[Records from a dataset]
[Start of section]

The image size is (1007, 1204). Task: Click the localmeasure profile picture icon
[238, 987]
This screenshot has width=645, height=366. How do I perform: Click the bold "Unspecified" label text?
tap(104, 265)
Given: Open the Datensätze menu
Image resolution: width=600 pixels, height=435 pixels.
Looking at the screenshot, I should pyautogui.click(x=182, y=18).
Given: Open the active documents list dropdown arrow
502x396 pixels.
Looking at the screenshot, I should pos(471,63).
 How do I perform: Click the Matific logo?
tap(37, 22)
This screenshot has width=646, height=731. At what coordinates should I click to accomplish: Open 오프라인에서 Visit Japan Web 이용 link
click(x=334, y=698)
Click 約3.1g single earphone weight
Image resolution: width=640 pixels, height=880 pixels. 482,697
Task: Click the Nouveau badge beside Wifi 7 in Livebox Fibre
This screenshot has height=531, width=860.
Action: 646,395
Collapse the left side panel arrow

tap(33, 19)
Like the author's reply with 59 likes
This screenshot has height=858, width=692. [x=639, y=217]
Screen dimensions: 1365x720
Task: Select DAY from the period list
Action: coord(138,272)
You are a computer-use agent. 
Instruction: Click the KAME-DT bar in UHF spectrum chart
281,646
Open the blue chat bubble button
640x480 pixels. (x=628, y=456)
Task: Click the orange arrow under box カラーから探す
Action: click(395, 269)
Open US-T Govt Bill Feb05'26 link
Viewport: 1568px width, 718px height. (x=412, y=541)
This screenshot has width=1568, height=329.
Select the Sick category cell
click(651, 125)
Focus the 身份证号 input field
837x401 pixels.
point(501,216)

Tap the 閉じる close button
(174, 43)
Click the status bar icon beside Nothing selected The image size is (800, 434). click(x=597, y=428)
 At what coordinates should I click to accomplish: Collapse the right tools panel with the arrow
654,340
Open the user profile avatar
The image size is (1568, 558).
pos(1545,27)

[End of section]

■ **Activity**
With "Given" as the string to match, show every line of the entries above that has it.

■ **Task solution**
Given: Open the Datensätze menu
Given: Open the active documents list dropdown arrow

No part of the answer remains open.